**Required task**
Reproduce exactly the lines beginning with the one containing "announce (524, 458)" and ending with the one containing "center [659, 886].", both included.

>> begin Excerpted data

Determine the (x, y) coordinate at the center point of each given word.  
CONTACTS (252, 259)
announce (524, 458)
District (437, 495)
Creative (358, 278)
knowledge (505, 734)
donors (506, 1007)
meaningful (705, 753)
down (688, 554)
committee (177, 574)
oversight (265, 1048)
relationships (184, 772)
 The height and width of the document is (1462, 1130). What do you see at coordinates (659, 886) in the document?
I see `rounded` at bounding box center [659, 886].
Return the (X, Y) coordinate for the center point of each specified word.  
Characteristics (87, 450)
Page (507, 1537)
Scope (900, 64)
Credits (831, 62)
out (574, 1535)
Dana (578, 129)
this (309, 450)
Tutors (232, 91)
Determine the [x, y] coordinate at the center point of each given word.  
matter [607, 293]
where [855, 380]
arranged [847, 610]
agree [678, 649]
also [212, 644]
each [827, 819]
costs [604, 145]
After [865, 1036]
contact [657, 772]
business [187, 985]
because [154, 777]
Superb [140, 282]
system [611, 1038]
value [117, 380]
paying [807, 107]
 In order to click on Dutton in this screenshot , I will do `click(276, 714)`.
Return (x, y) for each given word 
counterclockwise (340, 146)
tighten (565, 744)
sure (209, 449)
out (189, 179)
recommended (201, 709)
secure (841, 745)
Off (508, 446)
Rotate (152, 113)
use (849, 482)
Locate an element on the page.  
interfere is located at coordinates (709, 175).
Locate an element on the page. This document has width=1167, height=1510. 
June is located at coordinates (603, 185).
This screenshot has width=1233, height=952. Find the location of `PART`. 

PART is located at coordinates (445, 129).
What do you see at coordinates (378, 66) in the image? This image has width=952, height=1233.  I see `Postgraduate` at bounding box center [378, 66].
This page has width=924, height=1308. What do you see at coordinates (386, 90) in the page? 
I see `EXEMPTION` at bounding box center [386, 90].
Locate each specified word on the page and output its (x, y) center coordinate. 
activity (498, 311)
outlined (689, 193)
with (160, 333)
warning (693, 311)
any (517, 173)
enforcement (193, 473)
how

>> end Excerpted data

**Final answer**
announce (524, 458)
District (437, 495)
Creative (358, 278)
knowledge (505, 734)
donors (506, 1007)
meaningful (705, 753)
down (688, 554)
committee (177, 574)
oversight (265, 1048)
relationships (184, 772)
 The height and width of the document is (1462, 1130). What do you see at coordinates (659, 886) in the document?
I see `rounded` at bounding box center [659, 886].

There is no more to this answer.